La tolleranza alla siccità o la resistenza ai parassiti, inoltre, sono obiettivi difficili da raggiungere con una singola o anche con multiple correzioni di una sequenza o di un intero gene. Infatti, decine o centinaia di geni, a seconda della varietà vegetale, sono coinvolti nel determinare la tolleranza alla siccità. Un fattore ulteriormente mediato dalle condizioni ambientali. L’interazione fra i geni, unita a quella tra l’organismo e l’ambiente, non è ancora chiara e questo complica le soluzioni proposte dall’ingegneria genetica.
La difficile convivenza tra brevetti e precauzione
C’è un altro aspetto che dovrebbe essere valutato con attenzione, secondo le organizzazioni della società civile e i movimenti di piccoli contadini. Quello che una nuova ondata di varietà vegetali brevettate potrebbe avere sull’economia agricola e il reddito degli agricoltori. Considerate come “invenzioni”, i processi e i prodotti realizzati con le TEA sono infatti equiparabili a brevetti industriali. Significa che una pianta o un seme che contiene un carattere brevettato da un’impresa, può essere utilizzato dall’agricoltore soltanto pagando quell’azienda. Vale anche per chi intende utilizzare quella varietà come base per svilupparne delle altre: dovrà chiedere il permesso all’inventore e compensarlo. Ad oggi, quattro aziende nel mondo controllano il 60% del mercato delle sementi: Bayer-Monsanto, Corteva, BASF e Syngenta. Negli anni hanno stretto numerosi accordi con società biotecnologiche e centri di ricerca pubblici e privati. Hanno comprato i procedimenti da loro brevettati con le TEA per poter svolgere ricerca applicata, garantendosi l’influenza sull’ultimo miglio della filiera, quello che dal laboratorio porta al campo agricolo.

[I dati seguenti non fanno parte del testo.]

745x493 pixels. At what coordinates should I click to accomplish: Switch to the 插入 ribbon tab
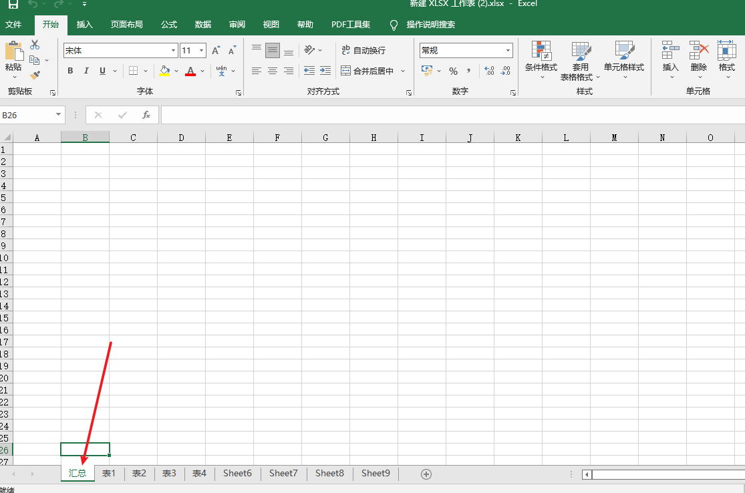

Aprire alla coltivazione di organismi TEA non regolamentati pone infine una questione di libertà e indipendenza degli agricoltori che non ne fanno uso. Le organizzazioni dell’agricoltura biologica, hanno manifestato la preoccupazione di non poter più continuare a garantire prodotti OGM free. Il vento o gli impollinatori, infatti, possono trasferire polline dalle varietà TEA non tracciabili nei campi biologici, che per disciplinare vietano la manipolazione genetica. A quel punto, un’ispezione in campo da parte delle aziende che vendono i semi TEA, potrebbe verificare la presenza di tratti protetti da brevetto nelle varietà biologiche. La legge permette a chi subisce una violazione dei diritti di proprietà intellettuale di portare in tribunale l’agricoltore che ha “rubato” l’invenzione. Che rischia sanzioni e la distruzione del raccolto, pur non avendo impiantato volutamente la varietà brevettata.
Quale strategia per l’agricoltura europea?
La crescita della superficie coltivata a biologico, però, è un obiettivo chiave della strategia Biodiversità 2030 varata dalla Commissione Europea. La coesistenza fra TEA non regolate dalla normativa OGM e crescita dell’agricoltura biologica è un rompicapo di difficile soluzione. Allo stesso modo, la brevettazione di varietà non tracciabili potrebbe contraddire le norme internazionali che garantiscono i diritti degli agricoltori a ripiantare, scambiare e vendere le proprie sementi. Nel frattempo, la concentrazione del mercato sementiero ha portato a una riduzione drastica della biodiversità coltivata. La FAO stima che più del 75% delle varietà vegetali sono scomparse dai campi degli agricoltori durante lo scorso secolo. Oggi appena 9 specie coprono il 66% della produzione totale. Il modo con cui verranno sciolti questi nodi determinerà il futuro dell’agricoltura continentale.